Made by combining immune cells, cancer cells, it’s kept some patients in remission for nearly five years
THURSDAY, Dec. 8, 2016 (HealthDay News) — A vaccine made from patient-derived acute myeloid leukemia cells and dendritic cells can dramatically increase the chance of long-term survival against acute myeloid leukemia, according to research published in the Dec. 7 issue of Science Translational Medicine.
David Avigan, M.D., chief of hematological malignancies and director of the Cancer Vaccine Program at the Beth Israel Deaconess Medical Center in Boston, and colleagues obtained bone marrow samples from patients prior to chemotherapy, and from those samples drew both acute myeloid leukemia cells and dendritic cells. The researchers then combined the two, creating a leukemia cell that draws attention to itself because it also carries immune-stimulating traits.
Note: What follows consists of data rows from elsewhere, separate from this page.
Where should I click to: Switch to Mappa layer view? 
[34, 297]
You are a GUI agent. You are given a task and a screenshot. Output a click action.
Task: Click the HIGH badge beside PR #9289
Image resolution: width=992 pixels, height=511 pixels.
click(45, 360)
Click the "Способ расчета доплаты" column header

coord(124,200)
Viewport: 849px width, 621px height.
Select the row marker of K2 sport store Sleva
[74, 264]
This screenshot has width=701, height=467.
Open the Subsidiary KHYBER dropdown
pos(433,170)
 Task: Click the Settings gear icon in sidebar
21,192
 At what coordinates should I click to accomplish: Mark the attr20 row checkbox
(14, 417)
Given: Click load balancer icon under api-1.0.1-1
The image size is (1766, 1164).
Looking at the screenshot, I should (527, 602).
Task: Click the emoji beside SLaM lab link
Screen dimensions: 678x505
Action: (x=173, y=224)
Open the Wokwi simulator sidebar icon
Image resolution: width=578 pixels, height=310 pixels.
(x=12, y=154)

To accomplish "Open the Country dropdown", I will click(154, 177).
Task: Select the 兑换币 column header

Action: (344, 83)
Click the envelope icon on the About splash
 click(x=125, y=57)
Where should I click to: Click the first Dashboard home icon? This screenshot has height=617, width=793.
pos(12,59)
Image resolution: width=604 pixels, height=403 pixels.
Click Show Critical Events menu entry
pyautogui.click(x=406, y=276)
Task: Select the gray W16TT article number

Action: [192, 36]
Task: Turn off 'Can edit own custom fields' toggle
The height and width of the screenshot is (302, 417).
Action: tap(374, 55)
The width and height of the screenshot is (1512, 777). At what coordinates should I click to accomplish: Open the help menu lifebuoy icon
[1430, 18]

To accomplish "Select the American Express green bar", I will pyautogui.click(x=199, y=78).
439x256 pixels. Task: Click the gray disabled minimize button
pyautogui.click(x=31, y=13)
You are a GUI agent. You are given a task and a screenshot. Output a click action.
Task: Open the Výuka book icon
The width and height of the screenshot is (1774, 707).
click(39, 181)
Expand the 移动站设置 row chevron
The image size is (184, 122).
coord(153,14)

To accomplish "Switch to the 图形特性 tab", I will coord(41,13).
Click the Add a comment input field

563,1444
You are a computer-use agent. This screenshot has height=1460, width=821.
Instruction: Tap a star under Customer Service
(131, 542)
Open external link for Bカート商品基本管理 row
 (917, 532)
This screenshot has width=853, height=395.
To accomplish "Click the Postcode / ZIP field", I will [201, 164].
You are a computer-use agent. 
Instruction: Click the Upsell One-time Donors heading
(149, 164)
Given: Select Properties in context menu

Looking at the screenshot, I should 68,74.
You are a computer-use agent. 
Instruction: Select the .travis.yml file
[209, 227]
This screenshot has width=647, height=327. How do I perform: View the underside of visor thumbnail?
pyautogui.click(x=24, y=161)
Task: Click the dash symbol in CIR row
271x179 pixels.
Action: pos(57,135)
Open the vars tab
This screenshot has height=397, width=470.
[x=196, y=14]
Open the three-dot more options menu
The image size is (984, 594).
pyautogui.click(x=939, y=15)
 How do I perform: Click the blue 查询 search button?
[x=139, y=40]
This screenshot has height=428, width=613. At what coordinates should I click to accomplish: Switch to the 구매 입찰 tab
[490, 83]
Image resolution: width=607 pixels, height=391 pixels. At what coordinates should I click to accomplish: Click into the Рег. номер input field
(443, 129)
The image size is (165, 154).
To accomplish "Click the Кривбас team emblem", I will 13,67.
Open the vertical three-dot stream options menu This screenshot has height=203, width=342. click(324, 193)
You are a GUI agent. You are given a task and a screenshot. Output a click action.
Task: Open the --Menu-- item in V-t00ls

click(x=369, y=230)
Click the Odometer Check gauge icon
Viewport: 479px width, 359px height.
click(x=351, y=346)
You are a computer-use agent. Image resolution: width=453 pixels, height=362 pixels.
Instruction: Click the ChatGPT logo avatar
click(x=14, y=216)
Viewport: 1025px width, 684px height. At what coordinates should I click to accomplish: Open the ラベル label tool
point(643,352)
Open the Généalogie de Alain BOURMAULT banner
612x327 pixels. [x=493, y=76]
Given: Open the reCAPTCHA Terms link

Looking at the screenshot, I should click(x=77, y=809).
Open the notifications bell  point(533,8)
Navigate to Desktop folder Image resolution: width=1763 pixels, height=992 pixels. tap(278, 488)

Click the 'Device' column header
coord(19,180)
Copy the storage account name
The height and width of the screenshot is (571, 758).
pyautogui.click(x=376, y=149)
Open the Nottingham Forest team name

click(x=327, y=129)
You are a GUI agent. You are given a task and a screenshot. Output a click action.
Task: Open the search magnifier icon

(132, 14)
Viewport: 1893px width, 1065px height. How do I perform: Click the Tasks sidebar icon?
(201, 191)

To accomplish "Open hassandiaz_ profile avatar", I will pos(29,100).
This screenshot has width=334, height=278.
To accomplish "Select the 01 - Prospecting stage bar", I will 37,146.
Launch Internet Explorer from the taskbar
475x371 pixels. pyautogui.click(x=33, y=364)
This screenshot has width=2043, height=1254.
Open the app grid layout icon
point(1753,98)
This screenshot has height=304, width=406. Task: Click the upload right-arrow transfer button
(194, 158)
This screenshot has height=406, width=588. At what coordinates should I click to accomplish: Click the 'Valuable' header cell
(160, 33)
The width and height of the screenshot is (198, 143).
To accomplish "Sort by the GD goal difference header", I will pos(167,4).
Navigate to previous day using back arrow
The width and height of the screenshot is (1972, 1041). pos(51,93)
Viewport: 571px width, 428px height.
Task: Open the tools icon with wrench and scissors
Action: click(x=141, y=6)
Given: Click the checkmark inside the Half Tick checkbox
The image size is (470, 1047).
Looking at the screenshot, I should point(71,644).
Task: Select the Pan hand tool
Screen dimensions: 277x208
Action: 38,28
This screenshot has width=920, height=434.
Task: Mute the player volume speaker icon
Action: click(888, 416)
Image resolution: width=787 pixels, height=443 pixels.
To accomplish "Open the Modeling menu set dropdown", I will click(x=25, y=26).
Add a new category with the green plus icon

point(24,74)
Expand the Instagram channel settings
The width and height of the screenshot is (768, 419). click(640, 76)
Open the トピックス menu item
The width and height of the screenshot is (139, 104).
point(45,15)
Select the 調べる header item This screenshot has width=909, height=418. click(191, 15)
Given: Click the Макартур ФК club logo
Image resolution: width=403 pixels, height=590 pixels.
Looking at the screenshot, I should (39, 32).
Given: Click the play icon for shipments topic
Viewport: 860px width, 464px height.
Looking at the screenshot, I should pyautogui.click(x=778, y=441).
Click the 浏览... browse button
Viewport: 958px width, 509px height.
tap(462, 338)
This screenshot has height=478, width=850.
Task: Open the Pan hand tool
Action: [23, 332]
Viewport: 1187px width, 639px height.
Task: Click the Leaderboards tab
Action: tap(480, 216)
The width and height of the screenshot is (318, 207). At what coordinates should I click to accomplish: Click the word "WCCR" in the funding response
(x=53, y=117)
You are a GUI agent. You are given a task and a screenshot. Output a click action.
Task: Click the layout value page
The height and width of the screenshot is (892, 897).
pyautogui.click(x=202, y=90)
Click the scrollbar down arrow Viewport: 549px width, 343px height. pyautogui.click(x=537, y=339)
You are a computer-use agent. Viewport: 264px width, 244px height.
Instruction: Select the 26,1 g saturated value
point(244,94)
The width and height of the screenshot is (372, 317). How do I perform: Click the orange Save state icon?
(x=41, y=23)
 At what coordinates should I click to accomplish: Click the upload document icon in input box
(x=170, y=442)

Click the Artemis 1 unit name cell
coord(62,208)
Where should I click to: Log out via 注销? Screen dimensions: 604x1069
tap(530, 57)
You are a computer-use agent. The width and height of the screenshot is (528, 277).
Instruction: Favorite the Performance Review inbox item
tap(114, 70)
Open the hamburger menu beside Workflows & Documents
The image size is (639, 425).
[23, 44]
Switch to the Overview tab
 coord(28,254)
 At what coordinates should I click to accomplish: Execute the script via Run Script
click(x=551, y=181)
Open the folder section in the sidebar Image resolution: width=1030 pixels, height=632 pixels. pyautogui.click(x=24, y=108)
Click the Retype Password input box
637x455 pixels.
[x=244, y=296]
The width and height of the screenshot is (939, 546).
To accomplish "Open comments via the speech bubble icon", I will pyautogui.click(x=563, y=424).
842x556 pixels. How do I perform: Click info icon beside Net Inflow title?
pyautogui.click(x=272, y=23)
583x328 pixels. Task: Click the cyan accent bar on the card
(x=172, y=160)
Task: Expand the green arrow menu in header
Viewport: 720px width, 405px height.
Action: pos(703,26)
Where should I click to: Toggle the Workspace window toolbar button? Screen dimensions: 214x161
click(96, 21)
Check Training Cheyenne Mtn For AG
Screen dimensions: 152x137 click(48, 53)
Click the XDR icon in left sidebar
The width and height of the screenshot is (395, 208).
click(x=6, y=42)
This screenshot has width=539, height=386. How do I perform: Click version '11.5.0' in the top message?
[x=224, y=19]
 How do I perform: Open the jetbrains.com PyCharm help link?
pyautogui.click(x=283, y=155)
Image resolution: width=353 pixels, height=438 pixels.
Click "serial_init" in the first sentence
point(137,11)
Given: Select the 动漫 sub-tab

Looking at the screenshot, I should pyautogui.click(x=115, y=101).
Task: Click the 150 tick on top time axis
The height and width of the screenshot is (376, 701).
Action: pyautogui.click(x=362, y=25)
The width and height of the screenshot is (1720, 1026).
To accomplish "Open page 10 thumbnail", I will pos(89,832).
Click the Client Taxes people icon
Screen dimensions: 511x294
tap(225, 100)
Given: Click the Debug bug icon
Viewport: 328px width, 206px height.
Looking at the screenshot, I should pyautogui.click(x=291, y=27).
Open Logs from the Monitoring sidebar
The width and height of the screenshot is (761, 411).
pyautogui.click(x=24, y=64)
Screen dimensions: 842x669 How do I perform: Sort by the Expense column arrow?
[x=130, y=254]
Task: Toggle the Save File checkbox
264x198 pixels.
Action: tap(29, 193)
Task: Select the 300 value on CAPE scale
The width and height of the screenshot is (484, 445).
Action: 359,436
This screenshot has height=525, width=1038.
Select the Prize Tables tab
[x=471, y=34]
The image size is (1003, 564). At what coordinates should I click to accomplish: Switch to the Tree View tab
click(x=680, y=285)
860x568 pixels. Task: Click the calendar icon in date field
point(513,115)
The research team then injected patients with the vaccine after they entered remission through chemotherapy.
The vaccine has produced long-term remission for 71 percent of a small group of 17 vaccinated patients with an average age of 63, the researchers reported. Because the vaccine relies on the patient’s own immune cells, rather than donated cells, it avoids the toxic side effects associated with bone marrow transplants, Avigan told HealthDay.
“We’re using the whole tumor cell, and that allows us to stimulate a response that’s broad, that’s against multiple targets, and that’s against targets that are unique to that individual patient,” Avigan said. “It’s absolutely different for each person. It’s made for each person. And what’s exciting about this is it’s not that hard to make.”